Despite its commands he was, however, carried to the king by the
gallant Marquis of Hereford. That same year the boy witnessed
the refusal of Sir John Hotham, Governor of Hull, to admit his
majesty within the gates; and James was subsequently present at
the siege of Bristol, and the famous battle of Edgehill, when his
life at one period of the engagement was in imminent peril.

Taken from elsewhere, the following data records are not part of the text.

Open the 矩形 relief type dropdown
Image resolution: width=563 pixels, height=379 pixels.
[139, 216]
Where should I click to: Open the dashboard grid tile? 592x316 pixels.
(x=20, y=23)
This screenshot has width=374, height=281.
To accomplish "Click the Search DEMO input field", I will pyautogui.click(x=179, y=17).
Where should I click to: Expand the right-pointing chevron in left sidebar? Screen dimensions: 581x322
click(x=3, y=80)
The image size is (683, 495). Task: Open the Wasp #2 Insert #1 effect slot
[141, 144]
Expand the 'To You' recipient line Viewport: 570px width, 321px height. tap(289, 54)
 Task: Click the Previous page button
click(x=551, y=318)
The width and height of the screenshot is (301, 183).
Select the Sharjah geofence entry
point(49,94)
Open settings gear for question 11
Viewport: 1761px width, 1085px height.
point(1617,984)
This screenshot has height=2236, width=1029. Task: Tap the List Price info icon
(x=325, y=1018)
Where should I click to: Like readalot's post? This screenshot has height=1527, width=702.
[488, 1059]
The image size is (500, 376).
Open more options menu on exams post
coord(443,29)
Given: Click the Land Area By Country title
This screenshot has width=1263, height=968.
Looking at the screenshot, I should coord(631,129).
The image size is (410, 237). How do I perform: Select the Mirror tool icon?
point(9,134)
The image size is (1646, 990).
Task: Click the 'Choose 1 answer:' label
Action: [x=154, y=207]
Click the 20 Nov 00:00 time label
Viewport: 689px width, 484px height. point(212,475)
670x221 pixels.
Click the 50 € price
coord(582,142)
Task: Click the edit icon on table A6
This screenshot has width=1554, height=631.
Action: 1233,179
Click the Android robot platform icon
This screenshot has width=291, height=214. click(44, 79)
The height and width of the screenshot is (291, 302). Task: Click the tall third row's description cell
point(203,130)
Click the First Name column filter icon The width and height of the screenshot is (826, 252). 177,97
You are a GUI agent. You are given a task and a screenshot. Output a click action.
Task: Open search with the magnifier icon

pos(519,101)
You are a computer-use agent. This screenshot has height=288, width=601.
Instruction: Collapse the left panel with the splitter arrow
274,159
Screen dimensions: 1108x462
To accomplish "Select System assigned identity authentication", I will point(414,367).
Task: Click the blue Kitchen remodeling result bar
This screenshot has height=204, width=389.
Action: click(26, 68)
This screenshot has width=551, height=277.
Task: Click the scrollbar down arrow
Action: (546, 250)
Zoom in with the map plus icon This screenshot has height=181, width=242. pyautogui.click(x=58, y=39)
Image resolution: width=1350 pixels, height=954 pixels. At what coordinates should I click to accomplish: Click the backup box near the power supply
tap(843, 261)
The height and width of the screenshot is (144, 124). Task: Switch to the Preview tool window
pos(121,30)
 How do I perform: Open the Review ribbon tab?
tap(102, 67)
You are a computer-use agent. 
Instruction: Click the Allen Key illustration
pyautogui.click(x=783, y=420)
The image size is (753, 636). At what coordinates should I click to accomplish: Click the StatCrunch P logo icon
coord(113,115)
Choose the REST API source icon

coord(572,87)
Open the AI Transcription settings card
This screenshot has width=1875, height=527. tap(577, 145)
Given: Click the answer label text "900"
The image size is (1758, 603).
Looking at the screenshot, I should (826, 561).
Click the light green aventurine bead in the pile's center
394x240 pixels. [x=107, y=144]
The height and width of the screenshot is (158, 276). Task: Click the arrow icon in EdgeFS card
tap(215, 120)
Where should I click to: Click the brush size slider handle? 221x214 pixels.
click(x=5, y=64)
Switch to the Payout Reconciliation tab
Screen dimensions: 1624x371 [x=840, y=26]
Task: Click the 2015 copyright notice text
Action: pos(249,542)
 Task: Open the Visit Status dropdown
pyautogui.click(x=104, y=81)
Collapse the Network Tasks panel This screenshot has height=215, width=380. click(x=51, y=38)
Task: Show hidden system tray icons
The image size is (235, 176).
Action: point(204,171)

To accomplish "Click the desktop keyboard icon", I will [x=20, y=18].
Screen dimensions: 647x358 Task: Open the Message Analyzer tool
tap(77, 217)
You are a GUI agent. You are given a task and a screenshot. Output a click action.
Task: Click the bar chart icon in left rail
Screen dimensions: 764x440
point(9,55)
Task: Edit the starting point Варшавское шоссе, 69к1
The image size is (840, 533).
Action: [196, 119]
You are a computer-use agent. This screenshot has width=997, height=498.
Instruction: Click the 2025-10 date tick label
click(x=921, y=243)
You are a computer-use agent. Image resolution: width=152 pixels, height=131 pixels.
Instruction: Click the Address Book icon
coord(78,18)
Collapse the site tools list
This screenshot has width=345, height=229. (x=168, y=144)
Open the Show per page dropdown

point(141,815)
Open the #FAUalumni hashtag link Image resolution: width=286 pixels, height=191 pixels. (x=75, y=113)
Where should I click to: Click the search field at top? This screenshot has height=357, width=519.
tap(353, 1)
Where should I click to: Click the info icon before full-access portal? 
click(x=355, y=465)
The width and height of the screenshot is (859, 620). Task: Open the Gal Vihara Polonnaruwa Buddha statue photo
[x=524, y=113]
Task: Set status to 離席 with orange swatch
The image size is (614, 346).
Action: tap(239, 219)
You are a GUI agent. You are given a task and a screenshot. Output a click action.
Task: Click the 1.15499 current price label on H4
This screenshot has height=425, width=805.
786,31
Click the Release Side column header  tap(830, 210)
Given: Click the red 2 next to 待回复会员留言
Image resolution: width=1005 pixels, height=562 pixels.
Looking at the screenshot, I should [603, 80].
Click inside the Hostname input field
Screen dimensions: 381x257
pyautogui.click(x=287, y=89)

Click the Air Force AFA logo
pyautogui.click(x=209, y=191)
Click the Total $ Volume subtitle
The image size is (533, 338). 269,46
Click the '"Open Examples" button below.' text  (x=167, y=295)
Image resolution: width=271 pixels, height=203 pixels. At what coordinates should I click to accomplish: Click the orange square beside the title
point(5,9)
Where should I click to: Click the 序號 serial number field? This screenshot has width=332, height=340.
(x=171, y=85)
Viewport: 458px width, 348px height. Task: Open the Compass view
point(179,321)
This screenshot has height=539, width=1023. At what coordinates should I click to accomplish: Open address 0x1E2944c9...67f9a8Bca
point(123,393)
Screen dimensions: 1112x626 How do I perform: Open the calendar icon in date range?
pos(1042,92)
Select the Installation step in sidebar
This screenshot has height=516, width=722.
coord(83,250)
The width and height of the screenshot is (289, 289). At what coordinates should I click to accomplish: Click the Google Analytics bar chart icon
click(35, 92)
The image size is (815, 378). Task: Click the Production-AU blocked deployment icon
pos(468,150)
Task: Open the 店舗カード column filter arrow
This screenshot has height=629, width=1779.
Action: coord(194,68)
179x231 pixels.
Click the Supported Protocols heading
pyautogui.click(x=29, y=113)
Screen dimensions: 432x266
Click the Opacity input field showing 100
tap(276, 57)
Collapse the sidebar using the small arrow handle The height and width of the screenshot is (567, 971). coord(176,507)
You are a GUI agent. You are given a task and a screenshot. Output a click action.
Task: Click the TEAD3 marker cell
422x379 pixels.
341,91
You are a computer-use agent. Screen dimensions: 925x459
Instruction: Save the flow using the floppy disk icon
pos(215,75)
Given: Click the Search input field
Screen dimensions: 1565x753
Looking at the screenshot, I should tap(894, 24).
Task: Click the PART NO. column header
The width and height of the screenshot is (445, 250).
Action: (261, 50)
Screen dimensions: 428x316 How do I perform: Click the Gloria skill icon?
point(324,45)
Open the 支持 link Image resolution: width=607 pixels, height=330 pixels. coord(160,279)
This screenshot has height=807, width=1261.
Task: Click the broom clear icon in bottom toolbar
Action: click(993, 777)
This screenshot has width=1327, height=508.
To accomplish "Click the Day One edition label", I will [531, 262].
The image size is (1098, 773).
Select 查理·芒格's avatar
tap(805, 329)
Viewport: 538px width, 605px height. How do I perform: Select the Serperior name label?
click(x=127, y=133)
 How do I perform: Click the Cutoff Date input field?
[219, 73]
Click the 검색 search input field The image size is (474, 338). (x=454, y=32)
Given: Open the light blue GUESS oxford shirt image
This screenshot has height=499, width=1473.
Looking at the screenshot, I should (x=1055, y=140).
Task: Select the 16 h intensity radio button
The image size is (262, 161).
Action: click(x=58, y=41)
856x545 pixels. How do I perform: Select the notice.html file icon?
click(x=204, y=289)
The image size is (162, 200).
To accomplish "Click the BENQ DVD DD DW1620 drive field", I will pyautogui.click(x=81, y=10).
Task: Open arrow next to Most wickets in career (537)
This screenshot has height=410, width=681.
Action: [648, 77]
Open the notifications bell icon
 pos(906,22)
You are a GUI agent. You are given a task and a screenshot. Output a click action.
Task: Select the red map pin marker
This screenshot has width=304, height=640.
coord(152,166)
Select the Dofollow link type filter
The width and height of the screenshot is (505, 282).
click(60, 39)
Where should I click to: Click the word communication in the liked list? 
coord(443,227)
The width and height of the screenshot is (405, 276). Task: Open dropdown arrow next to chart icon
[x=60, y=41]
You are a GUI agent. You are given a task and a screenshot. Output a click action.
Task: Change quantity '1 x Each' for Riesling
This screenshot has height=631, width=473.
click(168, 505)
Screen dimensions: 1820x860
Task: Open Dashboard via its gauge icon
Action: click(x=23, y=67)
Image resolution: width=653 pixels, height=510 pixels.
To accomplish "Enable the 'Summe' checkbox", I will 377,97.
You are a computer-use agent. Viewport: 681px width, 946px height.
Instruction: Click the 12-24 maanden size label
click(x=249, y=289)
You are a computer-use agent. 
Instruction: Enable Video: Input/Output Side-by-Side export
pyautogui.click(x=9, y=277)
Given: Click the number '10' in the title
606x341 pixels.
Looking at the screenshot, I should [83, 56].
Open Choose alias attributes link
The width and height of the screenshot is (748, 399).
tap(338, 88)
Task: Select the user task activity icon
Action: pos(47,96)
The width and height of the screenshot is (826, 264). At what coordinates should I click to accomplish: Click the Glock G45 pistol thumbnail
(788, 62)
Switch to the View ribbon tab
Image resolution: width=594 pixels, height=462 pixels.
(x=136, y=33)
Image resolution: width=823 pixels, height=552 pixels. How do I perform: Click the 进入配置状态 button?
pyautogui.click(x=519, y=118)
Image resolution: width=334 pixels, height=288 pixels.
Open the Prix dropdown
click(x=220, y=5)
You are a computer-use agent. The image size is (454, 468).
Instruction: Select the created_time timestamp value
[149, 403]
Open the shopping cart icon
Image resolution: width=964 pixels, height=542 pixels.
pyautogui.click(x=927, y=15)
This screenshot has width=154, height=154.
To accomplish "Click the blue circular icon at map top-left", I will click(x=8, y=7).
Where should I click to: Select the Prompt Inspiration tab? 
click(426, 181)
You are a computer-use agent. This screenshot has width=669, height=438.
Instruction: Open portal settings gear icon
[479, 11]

Until 1646 he continued under the guardianship of his father,
when, on the entrance of Fairfax into Oxford, the young duke was
found among the prisoners, and by Cromwell's orders committed to
the charge of Sir George Ratcliffe. A few months later he was
removed to St. James's Palace, when in company with his brother,
the Duke of Gloucester, and his sister, the Princess Elizabeth,
he was placed under the care of Lord Northumberland, who had
joined the Republican cause.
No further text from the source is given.